Dear Randy
TL; DR: yep agree with Jacob, however this turns out to be more complicated
Long version:
On behalf of the DIALS people - yes, this is one of the things we are aiming at and to date have made good progress with. You are completely correct that a reasonable number of "strong" reflections are needed to get the indexing and refinement to work, and to date we have been demonstrating the efficacy of the method in DIALS more towards extending the resolution with high multiplicity weak data (i.e. there are some strong-ish spots at low resolution to use for indexing etc.)
There are however some additional problems with extremely weak high multiplicity data, which I have been meaning to respond to this thread about, so here we go. Here follows opinions I look forward to debating!
Jacob's assertion (that the readout noise is 0 so spreading the data out across more images has no penalty) is broadly correct iff our primary source of ignorance* is the detector readout noise. However, when this noise is 0 all that happens is the next greatest source of ignorance steps up to the plate to cause us problems - for example, what exactly should the background be if the pixel values are all 0, with a couple of 1's? Variance on a pixel with 0 counts? Also, how should you get good scale factors out when the data are very weak, as the scale factors are themselves derived from the data. These challenges are not insurmountable and they are well within scope for DIALS as well as improvements in e.g. XDS, but they require a good understanding of the statistics of all of the processes and may break assumptions (e.g. sig(I) is Normal) that were made when existing scaling programs were written about e.g. the error models for the data. One element of this is to correctly interpret high multiplicity weak data the correct scaling / weight model to use for merging and sig(I) estimation, which is currently a rigidly defined area of doubt and uncertainty, as it should incorporate all sources of ignorance including but not limited to shot noise, scaling models, radiation damage, ...

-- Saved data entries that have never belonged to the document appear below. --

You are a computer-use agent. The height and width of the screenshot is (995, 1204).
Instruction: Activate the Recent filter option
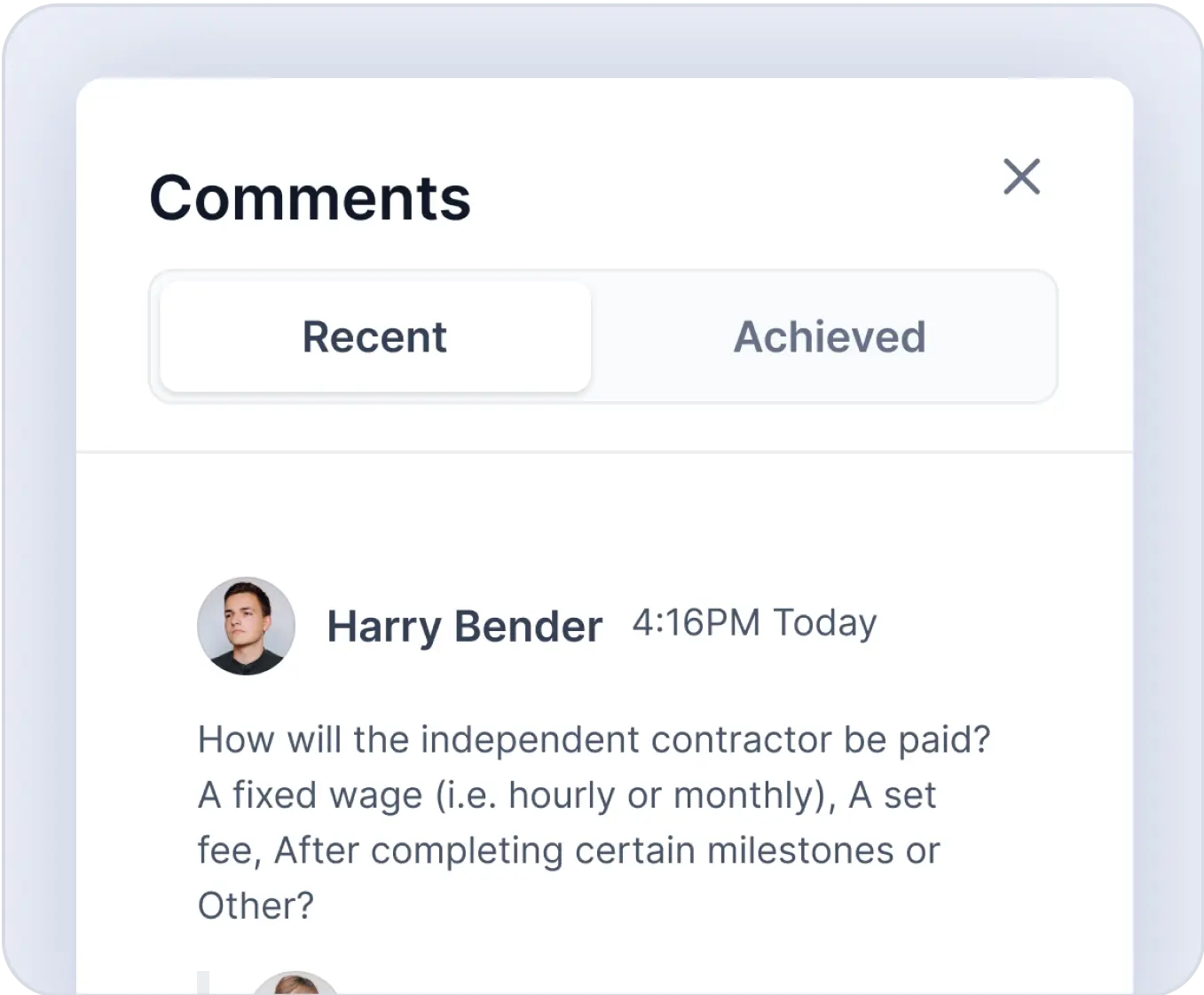(374, 337)
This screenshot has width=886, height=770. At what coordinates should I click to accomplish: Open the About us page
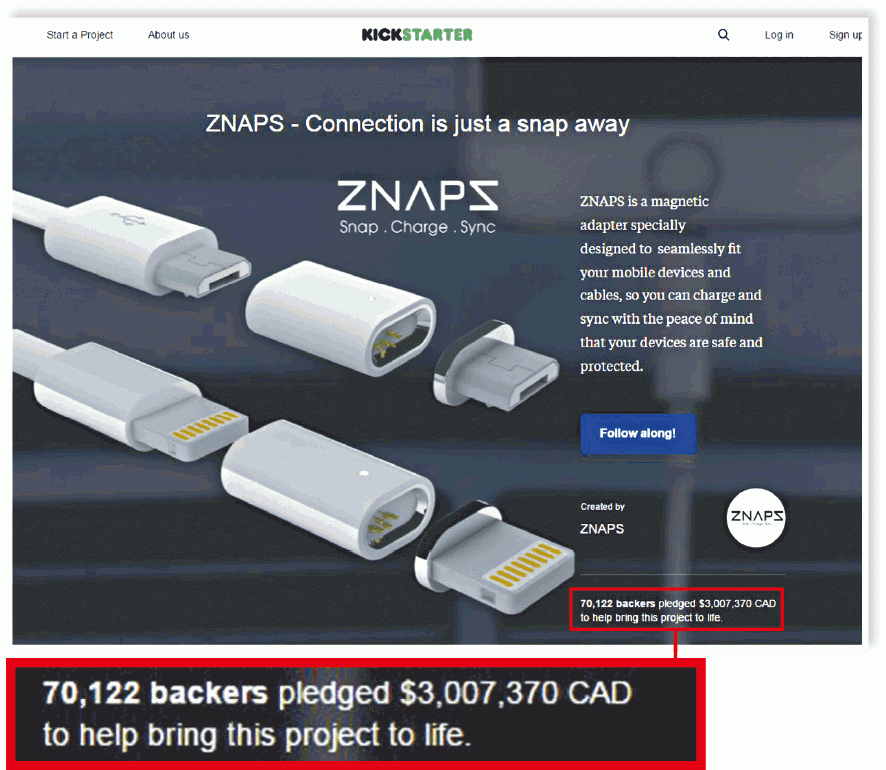click(x=168, y=35)
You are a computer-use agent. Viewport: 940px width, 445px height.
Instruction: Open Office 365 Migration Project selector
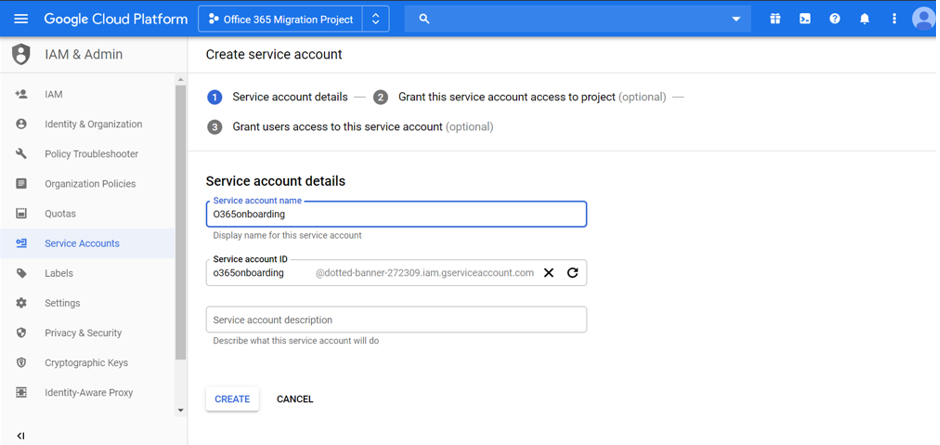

One thought experiment I was considering lately was the design of data collection strategies to deliberately use the sample to minimise our ignorance of the experiment i.e. to measure the data not for good I, sig(I) estimates but instead for good absorption, intensity, detector sensitivity etc. scaling models, using the symmetry in the intensity pattern to define constraints on these models and then to minimise the errors in these models. The side effect of this would be (hopefully) a well measured set of I, sig(I) values *but also* a good set of corrections to apply to these so that the data going downstream are better. This kind of experiment could be achieved easily with a big flat beam, PAD, multi-axis goniometer and so on and is actually routinely performed by small molecule crystallographers. I suspect that this holistic view of the experiment would make the average quality of data measured at facilities improve as well as making good use of all the new experimental hardware which is now available. Clearly though in the *vast* majority of cases the way we measure data currently is good enough for what people need and gets science done!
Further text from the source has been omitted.